Another important point about minerals is the significance of several ratios among these minerals, as the amount of one mineral in the diet may affect the use of another. For example, there should always be more calcium in the diet than phosphorus, ideally in the ratio of approximately 2:1. If this ratio is imbalanced, the horse may not be able to use the calcium in its diet and may develop bone problems.

The only way to know how many minerals are present in your feeds (particularly hay and/or pasture) is to have them analyzed at a local agriculture lab. Most commercially available feeds will have minerals added in quantities to meet the needs of the type of horse the feed is designed for.


Vitamins are classified as water-soluble or fat-soluble.
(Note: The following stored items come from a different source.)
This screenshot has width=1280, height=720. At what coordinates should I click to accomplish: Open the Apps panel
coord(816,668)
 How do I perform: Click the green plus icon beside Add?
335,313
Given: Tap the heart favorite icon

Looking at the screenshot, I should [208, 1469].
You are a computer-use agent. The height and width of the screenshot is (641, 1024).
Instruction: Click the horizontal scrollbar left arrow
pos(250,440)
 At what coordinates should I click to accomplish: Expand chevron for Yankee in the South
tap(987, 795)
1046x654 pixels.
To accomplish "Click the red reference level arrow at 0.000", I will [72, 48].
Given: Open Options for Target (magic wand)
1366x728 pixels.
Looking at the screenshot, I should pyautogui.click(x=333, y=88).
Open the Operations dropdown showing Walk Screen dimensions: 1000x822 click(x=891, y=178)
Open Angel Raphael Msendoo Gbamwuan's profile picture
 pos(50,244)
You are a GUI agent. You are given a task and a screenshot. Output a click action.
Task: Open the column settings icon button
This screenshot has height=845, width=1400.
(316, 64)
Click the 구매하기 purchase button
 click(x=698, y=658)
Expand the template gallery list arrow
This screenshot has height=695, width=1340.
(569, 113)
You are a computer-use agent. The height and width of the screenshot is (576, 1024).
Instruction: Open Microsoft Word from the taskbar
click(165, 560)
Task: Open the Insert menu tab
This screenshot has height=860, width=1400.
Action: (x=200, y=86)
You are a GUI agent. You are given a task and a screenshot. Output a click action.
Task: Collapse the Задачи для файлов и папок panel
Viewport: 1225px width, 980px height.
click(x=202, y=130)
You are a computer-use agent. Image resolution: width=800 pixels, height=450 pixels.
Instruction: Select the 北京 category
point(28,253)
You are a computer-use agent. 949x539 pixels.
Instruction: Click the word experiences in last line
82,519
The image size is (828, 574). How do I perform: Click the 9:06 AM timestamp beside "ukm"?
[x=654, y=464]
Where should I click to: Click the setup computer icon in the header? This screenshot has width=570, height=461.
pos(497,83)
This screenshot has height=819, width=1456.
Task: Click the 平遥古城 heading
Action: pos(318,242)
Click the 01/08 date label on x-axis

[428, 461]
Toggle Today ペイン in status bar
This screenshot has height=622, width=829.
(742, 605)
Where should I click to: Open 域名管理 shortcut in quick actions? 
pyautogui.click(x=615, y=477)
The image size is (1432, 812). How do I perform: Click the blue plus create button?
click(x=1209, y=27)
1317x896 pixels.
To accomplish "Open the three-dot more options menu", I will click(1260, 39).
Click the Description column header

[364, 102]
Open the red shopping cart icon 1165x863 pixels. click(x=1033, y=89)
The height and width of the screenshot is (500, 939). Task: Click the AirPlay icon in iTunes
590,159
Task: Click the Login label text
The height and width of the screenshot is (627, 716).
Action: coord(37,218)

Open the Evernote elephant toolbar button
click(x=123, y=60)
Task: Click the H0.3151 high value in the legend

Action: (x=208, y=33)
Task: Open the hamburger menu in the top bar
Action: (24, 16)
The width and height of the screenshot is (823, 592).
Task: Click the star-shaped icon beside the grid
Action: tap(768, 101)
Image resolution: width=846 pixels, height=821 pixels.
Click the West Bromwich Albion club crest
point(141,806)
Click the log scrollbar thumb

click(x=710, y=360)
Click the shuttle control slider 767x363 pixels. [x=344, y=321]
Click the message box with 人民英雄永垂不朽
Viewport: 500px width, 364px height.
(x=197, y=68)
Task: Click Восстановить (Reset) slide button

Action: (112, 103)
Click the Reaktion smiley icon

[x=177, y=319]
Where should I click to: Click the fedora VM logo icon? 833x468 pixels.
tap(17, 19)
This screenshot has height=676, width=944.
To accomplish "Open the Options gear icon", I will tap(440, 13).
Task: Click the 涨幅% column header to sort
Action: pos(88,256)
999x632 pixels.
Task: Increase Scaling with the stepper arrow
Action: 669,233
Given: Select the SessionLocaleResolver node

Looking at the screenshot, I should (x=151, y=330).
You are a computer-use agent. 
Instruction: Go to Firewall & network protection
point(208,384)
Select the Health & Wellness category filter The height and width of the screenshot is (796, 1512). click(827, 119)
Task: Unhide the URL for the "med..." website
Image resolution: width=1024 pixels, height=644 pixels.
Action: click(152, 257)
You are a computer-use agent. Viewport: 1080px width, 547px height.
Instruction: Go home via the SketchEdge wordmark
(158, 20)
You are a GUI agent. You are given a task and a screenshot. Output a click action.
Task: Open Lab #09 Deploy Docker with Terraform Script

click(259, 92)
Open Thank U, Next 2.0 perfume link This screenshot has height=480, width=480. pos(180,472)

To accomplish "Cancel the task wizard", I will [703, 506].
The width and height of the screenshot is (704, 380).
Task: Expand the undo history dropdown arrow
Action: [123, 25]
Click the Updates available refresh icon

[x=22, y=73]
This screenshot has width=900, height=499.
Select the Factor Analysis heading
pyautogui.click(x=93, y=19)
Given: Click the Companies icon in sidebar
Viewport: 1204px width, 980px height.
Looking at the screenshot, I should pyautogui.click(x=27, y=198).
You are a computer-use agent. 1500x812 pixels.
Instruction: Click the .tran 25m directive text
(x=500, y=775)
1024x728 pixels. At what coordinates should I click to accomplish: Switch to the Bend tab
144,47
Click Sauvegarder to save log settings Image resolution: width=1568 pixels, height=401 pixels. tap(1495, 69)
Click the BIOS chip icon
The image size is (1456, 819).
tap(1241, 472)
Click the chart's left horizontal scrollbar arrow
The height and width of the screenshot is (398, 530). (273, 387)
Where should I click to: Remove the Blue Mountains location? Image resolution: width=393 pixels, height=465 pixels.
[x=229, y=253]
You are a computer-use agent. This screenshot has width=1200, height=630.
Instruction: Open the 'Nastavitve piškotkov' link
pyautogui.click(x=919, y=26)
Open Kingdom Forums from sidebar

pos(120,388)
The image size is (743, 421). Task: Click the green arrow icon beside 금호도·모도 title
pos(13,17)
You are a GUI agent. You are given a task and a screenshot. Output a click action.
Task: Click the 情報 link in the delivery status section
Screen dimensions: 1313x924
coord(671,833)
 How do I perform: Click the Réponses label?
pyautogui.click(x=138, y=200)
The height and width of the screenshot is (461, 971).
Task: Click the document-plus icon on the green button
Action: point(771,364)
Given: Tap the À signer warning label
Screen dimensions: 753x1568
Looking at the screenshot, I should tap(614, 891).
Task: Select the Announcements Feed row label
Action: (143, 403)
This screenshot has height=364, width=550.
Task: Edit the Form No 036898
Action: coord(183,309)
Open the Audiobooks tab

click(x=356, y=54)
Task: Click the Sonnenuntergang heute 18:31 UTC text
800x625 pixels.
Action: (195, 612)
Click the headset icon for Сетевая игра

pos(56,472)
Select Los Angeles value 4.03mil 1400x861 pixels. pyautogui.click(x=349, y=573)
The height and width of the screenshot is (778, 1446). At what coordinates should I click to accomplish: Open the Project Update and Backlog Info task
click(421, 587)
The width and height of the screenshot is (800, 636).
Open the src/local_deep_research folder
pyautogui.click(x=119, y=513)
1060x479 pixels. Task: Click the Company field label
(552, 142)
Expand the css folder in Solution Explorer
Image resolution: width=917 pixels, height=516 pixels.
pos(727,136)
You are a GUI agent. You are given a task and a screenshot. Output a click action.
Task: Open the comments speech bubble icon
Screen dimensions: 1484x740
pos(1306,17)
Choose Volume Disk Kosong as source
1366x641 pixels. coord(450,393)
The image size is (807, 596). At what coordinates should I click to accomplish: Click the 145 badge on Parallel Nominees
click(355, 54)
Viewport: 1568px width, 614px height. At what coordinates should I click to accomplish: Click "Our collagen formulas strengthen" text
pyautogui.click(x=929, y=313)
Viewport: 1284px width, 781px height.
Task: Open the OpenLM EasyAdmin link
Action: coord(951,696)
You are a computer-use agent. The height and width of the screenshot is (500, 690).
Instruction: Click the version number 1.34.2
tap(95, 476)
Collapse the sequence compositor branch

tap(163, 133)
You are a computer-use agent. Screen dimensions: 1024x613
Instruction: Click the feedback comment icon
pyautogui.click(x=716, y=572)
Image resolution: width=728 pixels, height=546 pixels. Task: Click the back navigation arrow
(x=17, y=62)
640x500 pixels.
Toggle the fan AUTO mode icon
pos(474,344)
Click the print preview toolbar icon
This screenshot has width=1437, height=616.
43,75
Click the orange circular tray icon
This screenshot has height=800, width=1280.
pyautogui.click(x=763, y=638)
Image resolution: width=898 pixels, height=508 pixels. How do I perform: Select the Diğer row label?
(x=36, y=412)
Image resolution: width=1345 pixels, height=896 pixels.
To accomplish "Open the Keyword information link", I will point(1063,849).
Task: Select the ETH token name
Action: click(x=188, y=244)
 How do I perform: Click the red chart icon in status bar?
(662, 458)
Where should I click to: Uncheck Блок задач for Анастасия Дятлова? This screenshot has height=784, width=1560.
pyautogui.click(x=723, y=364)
The fat-soluble vitamins (they can dissolve in fat) include A, D, E, and K while the water-soluble vitamins include the B complex (niacin, thiamin, etc.) and vitamin C. The horse is unique with respect to some of its vitamin requirements in that the microbes located within the large intestine have the ability to synthesize the B complex vitamins and vitamin K. The microbes do so in quantities sufficient to meet most horses’ needs such that deficiencies of these vitamins are very rare and even difficult to induce experimentally.

Horses, unlike humans (and fruit bats, primates, or guinea pigs), can synthesize their own vitamin C and therefore generally do not require it in their diet. Vitamin D, synthesized upon the skin’s exposure to sunlight, is found in good amounts in sun-cured forages. Therefore, providing you feed good-quality hay (i.e., not last year’s batch) and your horse gets some outdoor exposure, it should be getting plenty of vitamin D.

Vitamins A and E are found in variable amounts in pasture and hay, with higher amounts found in pasture during the spring months and in hay that hasn’t been stored for too long. Most of the fat-soluble vitamins will degrade over time in stored hay.